== Recorded data ==
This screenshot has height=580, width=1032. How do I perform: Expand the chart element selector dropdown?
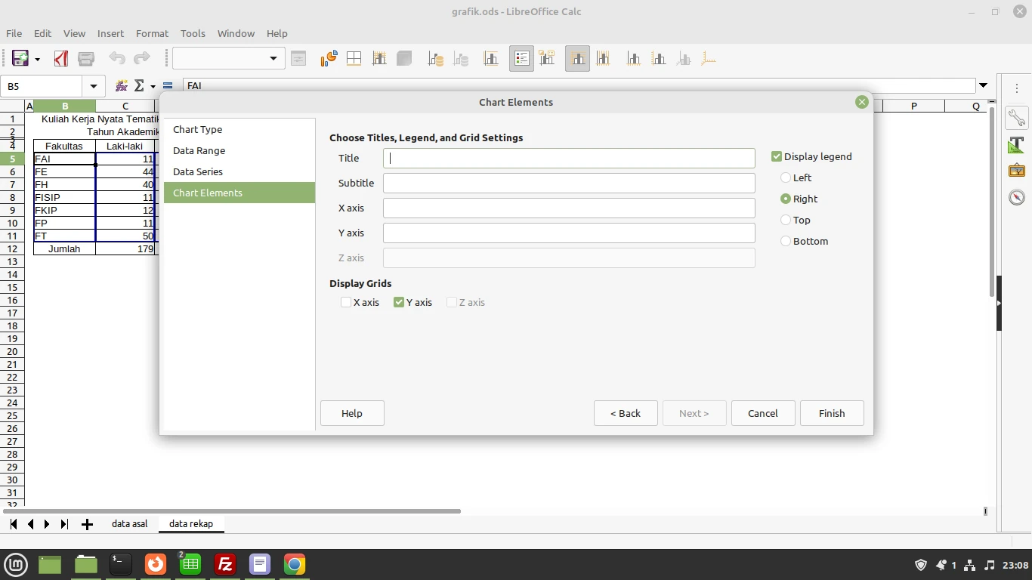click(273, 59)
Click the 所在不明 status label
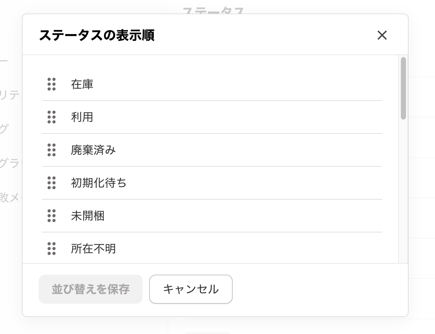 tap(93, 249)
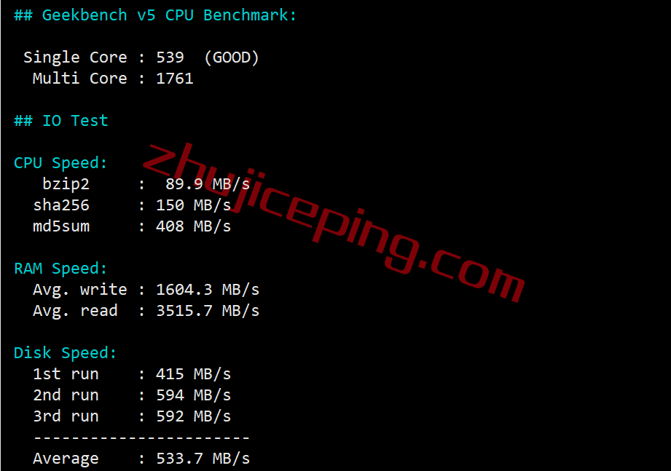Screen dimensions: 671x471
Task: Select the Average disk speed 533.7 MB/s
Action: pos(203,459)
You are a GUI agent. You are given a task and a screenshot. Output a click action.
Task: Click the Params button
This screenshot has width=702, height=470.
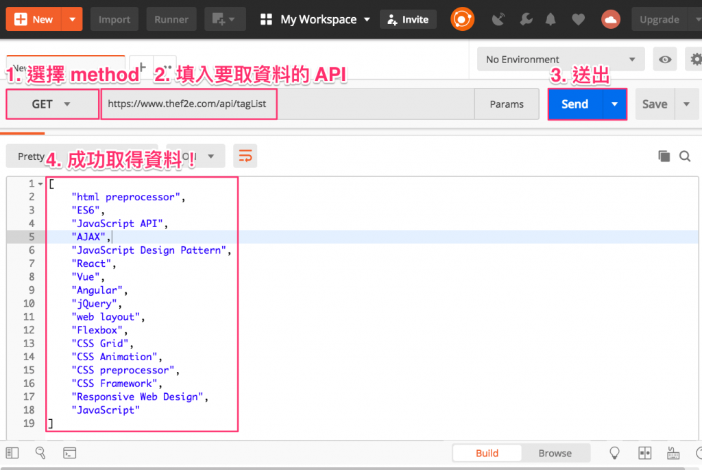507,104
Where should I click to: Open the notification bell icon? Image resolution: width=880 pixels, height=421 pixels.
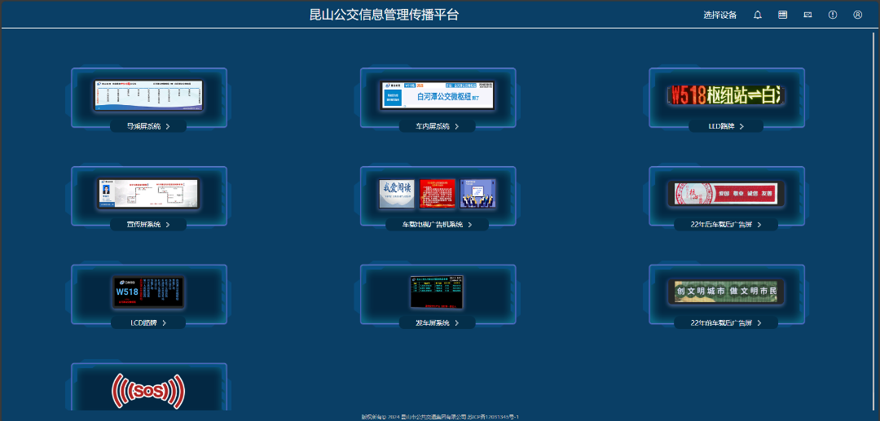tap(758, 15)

== Action item ==
Retype only the lines that run from the first line of the entries above to the line containing "Task: Click the Params button", both included. Do not carry over any pictures.

== Answer section ==
This screenshot has height=580, width=1032. How do I perform: Expand the chart element selector dropdown?
click(273, 59)
Click the 所在不明 status label
 tap(93, 249)
Screen dimensions: 671x471
Task: Select the Average disk speed 533.7 MB/s
Action: pos(203,459)
You are a GUI agent. You are given a task and a screenshot. Output a click action.
Task: Click the Params button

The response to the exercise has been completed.